[Item-finding records]
—————

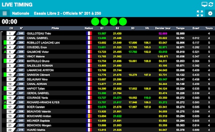Click the Andorra flag for BOUCHARD Antton
215x132 pixels.
pyautogui.click(x=89, y=116)
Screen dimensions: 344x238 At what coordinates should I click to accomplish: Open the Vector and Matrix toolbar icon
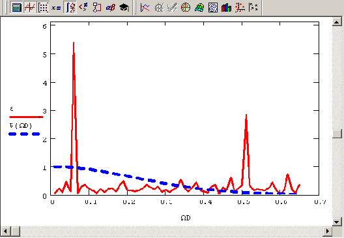coord(43,8)
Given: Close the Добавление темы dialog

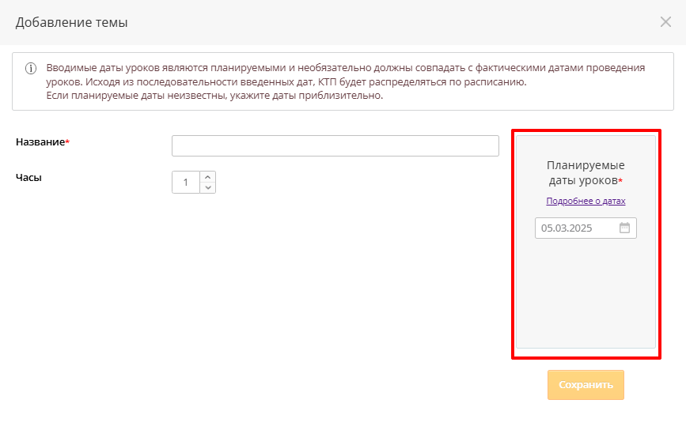Looking at the screenshot, I should (665, 21).
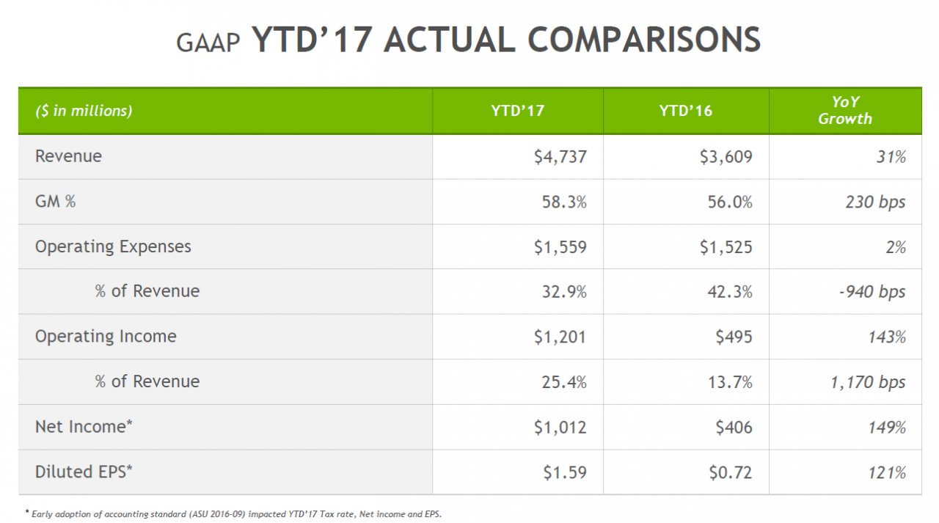
Task: Select the ($ in millions) header cell
Action: (84, 111)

—————

Task directions
Reproduce every line of the material above verbatim, leaving out the pictures.

The output
Click the Andorra flag for BOUCHARD Antton
215x132 pixels.
pyautogui.click(x=89, y=116)
Screen dimensions: 344x238 At what coordinates should I click to accomplish: Open the Vector and Matrix toolbar icon
coord(43,8)
Given: Close the Добавление темы dialog

Looking at the screenshot, I should (665, 21).
Task: Select the ($ in millions) header cell
Action: (84, 111)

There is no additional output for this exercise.